_TO DO_
Please copy the lines below verbatim, from the line with "Where should I click to: Click the Date" to the line with "[104, 1343]", including both.
══ PROVIDED DATA
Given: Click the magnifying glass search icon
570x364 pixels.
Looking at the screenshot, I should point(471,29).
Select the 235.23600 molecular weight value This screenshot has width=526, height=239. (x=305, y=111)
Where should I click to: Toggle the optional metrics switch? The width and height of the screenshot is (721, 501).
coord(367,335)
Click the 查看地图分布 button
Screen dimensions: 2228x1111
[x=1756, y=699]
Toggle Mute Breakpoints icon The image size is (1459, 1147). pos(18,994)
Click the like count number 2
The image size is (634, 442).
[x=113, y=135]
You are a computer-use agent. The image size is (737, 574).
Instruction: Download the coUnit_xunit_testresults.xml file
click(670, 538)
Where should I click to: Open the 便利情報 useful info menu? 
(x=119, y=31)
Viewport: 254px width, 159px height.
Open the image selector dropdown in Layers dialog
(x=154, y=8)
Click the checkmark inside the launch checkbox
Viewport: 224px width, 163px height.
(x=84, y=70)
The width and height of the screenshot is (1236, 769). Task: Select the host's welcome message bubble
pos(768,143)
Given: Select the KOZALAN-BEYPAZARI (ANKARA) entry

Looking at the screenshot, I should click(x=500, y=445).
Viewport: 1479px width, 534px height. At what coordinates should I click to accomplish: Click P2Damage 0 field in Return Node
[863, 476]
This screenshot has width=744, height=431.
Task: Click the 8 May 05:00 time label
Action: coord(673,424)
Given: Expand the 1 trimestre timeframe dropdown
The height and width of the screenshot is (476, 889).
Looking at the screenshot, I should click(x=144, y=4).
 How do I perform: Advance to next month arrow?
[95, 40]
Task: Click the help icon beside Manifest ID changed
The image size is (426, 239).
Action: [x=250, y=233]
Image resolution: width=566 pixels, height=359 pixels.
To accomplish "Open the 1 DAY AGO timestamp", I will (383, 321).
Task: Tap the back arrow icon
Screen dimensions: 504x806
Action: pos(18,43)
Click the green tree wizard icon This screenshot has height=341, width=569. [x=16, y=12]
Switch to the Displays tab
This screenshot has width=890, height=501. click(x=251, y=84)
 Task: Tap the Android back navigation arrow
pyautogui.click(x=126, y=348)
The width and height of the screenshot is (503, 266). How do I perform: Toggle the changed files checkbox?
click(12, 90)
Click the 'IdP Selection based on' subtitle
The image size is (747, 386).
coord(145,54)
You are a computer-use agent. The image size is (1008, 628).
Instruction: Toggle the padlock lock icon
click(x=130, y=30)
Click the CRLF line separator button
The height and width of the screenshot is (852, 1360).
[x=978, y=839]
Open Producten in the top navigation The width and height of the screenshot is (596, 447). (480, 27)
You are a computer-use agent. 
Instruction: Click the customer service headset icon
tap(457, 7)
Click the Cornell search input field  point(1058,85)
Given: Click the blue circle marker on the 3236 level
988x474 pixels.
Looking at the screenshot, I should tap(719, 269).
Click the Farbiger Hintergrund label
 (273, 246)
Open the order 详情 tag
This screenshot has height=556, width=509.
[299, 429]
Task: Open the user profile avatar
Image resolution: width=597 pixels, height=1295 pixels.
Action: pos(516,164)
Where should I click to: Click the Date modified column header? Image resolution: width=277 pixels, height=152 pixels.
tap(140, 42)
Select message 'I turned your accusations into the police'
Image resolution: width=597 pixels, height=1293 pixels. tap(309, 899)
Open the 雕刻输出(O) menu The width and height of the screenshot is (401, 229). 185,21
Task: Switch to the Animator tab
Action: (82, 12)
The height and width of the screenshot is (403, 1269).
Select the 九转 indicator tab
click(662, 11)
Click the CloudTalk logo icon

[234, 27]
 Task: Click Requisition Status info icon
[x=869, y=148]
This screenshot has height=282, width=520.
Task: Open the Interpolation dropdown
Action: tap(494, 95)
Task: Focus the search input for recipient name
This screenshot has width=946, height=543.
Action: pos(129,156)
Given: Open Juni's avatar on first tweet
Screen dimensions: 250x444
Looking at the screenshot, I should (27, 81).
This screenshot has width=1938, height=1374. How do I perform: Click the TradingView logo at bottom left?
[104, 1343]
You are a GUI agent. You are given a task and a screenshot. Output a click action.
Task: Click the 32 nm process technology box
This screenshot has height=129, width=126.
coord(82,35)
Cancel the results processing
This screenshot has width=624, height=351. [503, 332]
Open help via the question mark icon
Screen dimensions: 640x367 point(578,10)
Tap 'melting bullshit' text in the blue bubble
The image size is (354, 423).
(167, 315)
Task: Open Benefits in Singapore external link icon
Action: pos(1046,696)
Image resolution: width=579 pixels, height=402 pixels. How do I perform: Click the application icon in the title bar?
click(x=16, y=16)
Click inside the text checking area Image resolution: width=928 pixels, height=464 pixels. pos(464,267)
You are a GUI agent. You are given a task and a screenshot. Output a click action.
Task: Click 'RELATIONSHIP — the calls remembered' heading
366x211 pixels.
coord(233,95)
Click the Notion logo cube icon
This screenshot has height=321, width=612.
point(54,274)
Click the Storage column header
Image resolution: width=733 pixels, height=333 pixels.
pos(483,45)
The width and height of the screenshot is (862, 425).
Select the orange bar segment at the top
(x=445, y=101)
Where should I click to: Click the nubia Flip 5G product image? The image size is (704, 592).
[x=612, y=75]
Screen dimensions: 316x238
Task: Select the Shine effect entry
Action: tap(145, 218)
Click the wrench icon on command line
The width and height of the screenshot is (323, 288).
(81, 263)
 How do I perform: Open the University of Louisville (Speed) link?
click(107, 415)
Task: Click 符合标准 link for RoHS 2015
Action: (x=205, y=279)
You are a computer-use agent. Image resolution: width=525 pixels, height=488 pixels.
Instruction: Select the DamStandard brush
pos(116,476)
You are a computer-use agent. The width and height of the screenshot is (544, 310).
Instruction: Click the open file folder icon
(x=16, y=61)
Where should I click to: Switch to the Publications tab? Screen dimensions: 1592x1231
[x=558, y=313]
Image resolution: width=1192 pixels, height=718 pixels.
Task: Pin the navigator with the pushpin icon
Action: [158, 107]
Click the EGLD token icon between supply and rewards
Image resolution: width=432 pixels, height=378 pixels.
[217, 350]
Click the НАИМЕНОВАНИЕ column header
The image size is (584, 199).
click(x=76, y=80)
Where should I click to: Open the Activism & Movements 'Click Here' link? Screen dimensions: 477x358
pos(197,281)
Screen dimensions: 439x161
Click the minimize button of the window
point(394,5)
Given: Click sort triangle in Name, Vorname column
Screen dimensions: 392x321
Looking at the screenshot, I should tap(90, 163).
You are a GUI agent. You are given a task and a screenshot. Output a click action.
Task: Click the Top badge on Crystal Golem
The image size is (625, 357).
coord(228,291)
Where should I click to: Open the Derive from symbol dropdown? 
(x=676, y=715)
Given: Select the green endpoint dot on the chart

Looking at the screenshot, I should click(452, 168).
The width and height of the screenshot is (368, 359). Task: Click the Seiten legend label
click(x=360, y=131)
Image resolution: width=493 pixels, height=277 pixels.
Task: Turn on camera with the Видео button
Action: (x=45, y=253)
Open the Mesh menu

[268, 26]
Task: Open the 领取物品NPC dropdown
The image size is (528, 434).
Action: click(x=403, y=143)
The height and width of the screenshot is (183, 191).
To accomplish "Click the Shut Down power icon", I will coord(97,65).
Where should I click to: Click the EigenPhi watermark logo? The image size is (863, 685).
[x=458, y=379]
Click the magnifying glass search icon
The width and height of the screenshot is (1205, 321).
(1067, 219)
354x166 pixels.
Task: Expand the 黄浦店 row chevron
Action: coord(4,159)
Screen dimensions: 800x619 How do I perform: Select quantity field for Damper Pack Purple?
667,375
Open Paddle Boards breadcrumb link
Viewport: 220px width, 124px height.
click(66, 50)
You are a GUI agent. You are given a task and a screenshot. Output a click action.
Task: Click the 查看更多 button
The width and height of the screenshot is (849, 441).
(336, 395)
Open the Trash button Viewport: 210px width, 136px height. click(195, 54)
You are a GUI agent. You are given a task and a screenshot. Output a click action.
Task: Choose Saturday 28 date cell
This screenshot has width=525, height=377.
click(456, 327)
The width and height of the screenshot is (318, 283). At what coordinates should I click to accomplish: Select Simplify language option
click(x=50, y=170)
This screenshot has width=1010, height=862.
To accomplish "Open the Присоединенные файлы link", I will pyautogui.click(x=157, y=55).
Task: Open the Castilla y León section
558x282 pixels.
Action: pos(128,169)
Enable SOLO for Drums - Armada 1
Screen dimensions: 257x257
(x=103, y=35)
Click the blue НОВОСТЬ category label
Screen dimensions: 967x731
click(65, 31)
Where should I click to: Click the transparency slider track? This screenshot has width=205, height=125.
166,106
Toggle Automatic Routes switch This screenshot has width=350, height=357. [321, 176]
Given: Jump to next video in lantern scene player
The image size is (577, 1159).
════
_RESULT FOR THIS EXERCISE_
Where should I click to: Click the Date modified column header? Image resolution: width=277 pixels, height=152 pixels.
tap(140, 42)
Select message 'I turned your accusations into the police'
Image resolution: width=597 pixels, height=1293 pixels. tap(309, 899)
Open the 雕刻输出(O) menu The width and height of the screenshot is (401, 229). 185,21
Task: Switch to the Animator tab
Action: (82, 12)
The height and width of the screenshot is (403, 1269).
Select the 九转 indicator tab
click(662, 11)
Click the CloudTalk logo icon

[234, 27]
 Task: Click Requisition Status info icon
[x=869, y=148]
This screenshot has height=282, width=520.
Task: Open the Interpolation dropdown
Action: tap(494, 95)
Task: Focus the search input for recipient name
This screenshot has width=946, height=543.
Action: pos(129,156)
Given: Open Juni's avatar on first tweet
Screen dimensions: 250x444
Looking at the screenshot, I should (27, 81).
This screenshot has width=1938, height=1374. How do I perform: Click the TradingView logo at bottom left?
[104, 1343]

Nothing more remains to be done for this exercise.